Husband of teacher killed in Texas school dies of heart attack
Joe Garcia, who lost his wife of 24 years in Texas school shooting, collapsed and died at home, nephew says.
The husband of a teacher killed in this week’s mass shooting at a Texas school has died from a heart attack, a family member said.
Irma Garcia’s family was already reeling from her death in the elementary school shooting that targeted her fourth-grade classroom.
Then, two days after the attack, Joe Garcia, her grieving husband collapsed and died at home from a heart attack, a family member told the New York Times.
Garcia, 50, had dropped off flowers at his wife’s memorial on Thursday morning in Uvalde, Texas, and returned home, where he collapsed and died, his nephew John Martinez said.
Married for 24 years, the couple had four children.
Irma Garcia, 46, was one of two teachers killed at Robb Elementary School in Uvalde, Texas, along with 19 children. Relatives briefed by authorities said Irma Garcia and her co-teacher Eva Mireles died trying to protect their students.
“EXTREMELY heart breaking and come with deep sorrow to say that my Tia Irma’s husband Joe Garcia has passed away due to grief, i truly am at a loss for words for how we are all feeling,” wrote Martinez on his Twitter account, using the Spanish word for “aunt” and requesting prayers for the family.
“God have mercy on us, this isn’t easy.”
Martinez told The Detroit Free Press that the family was struggling to grasp that, while the couple’s oldest son trained for combat in the Marine Corps, it was his mother who was shot dead.
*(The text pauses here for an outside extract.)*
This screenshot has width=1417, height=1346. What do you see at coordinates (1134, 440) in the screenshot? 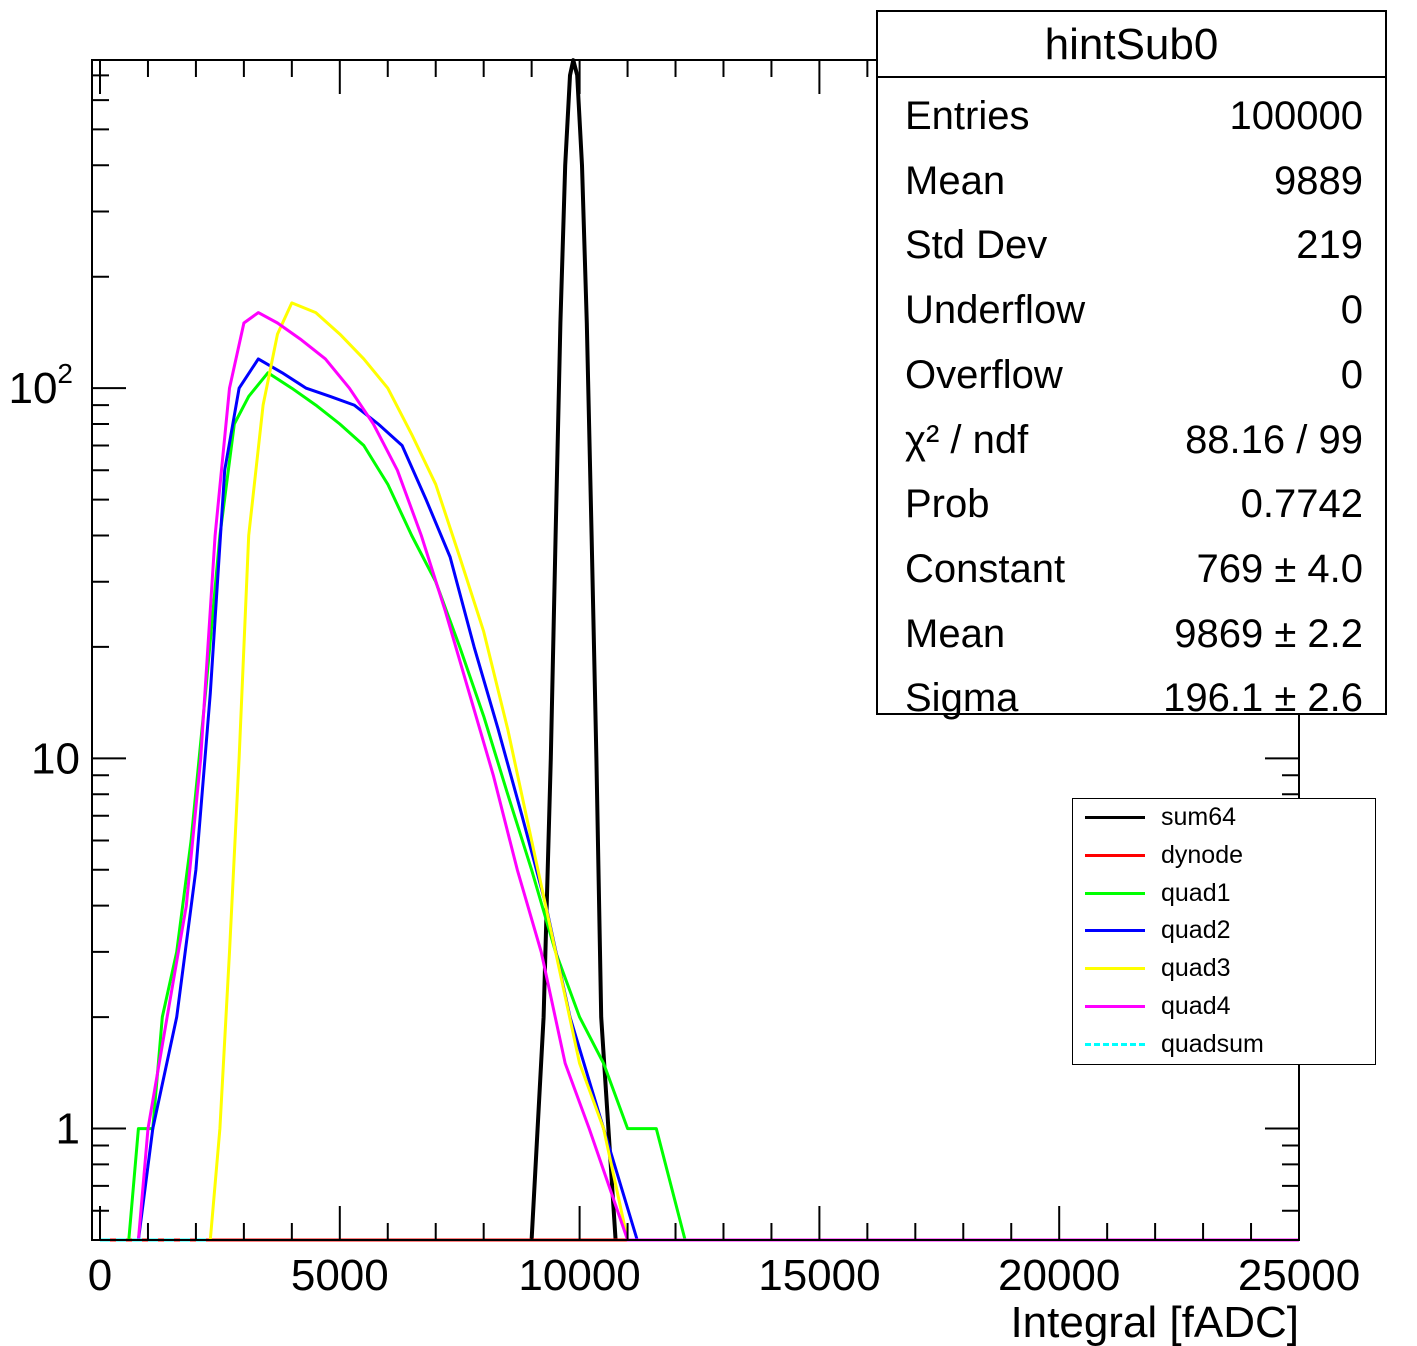
I see `stats-row: χ² / ndf 88.16 / 99` at bounding box center [1134, 440].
“Stuff like this should not be happening in schools,” he told the newspaper.
The Archdiocese of San Antonio and the Rushing-Estes-Knowles Mortuary confirmed Joe Garcia’s death to The Associated Press. The AP was unable to independently reach members of the Garcia family on Thursday.
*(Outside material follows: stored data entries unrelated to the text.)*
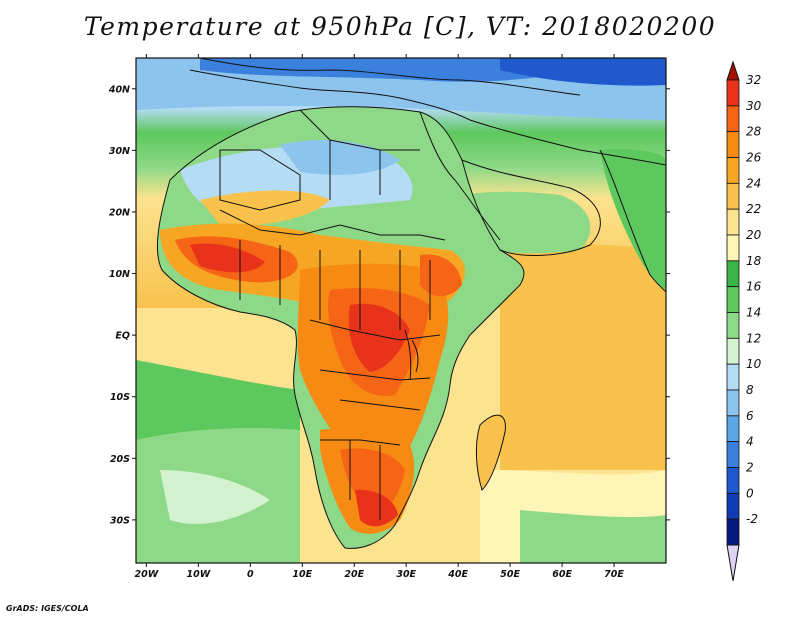 The image size is (800, 618). Describe the element at coordinates (754, 261) in the screenshot. I see `colorbar-label: 18` at that location.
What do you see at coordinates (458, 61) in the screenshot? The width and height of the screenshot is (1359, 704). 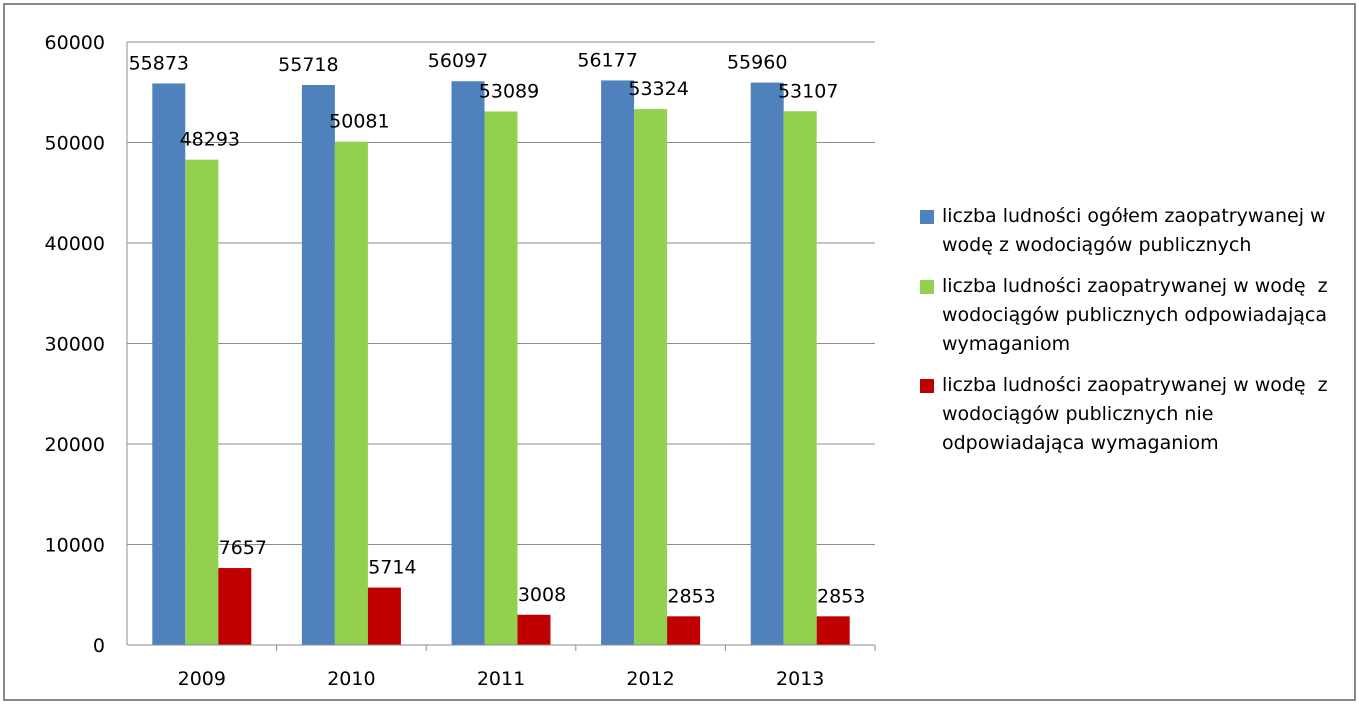 I see `data-label: 56097` at bounding box center [458, 61].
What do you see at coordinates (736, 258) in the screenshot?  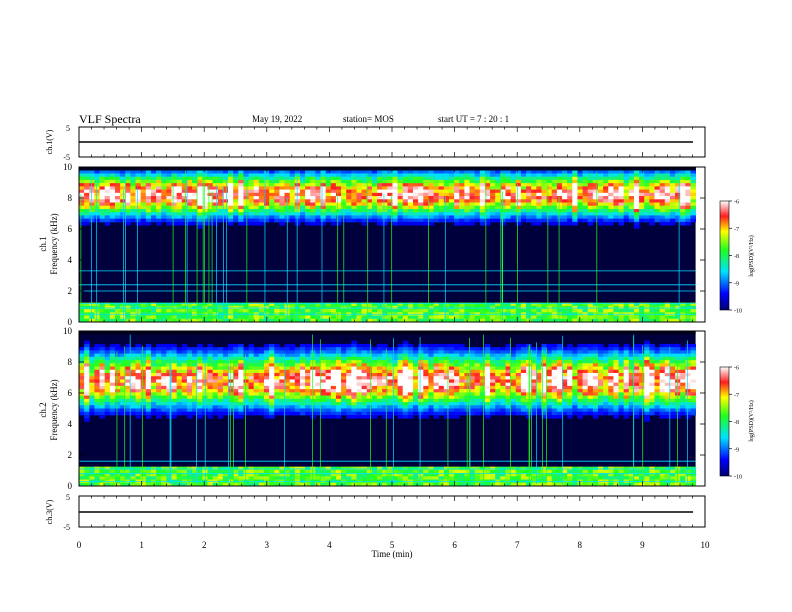 I see `colorbar-1-ticks: -6-7-8-9-10` at bounding box center [736, 258].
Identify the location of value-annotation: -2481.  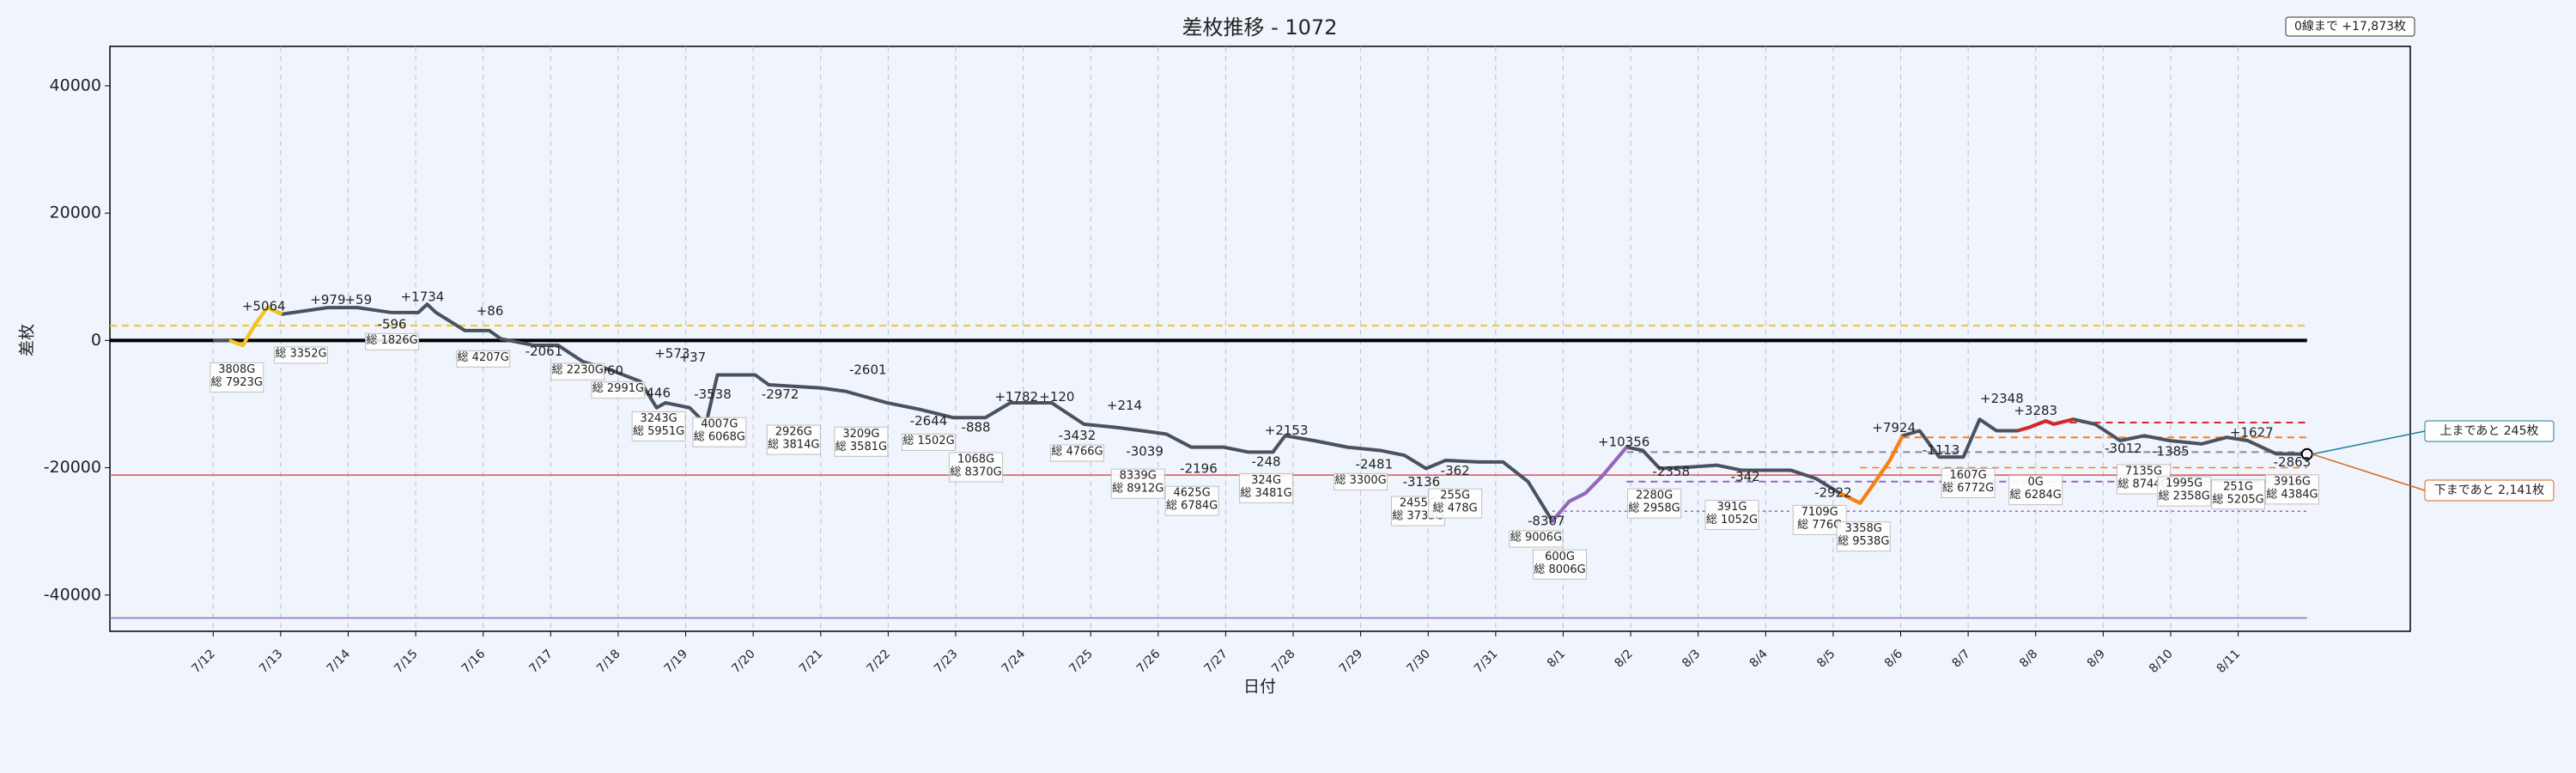
(1375, 464).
The motive for the massacre – the United States’ deadliest school shooting since the 2012 attack in Newtown, Connecticut – remained under investigation, with authorities saying the 18-year-old gunman had no known criminal or mental health history.
The suspect, Salvador Ramos, was inside the classroom for more than an hour before he was killed in a shootout with law enforcement, authorities said.
The rampage rocked a country already weary from gun violence and shattered the community of Uvalde, a largely Latino town of some 16,000 people about 120 kilometres (75 miles) from the Mexican border.
The Garcias loved to barbecue, 48-year-old Irma wrote in an online letter to her students at Robb Elementary School. She enjoyed listening to music and travelling to Concan, a community along the Frio River about 40 kilometres (25 miles) north of Uvalde.
The couple’s oldest child, Cristian, is a Marine. The couple’s other son, Jose, attends Texas State University. Their eldest daughter, Lyliana, is a high school sophomore, while her younger sister is in the seventh grade.
The school year, scheduled to end on Thursday, was Garcia’s 23rd year of teaching – all of it at Robb. She was previously named the school’s teacher of the year and was a 2019 recipient of the Trinity Prize for Excellence in Education from Trinity University.
“Mrs Irma Garcia was my mentor when I began teaching,” her colleague Allison McCullough wrote when Garcia was named teacher of the year.
“The wealth of knowledge and patience that she showed me was life changing.”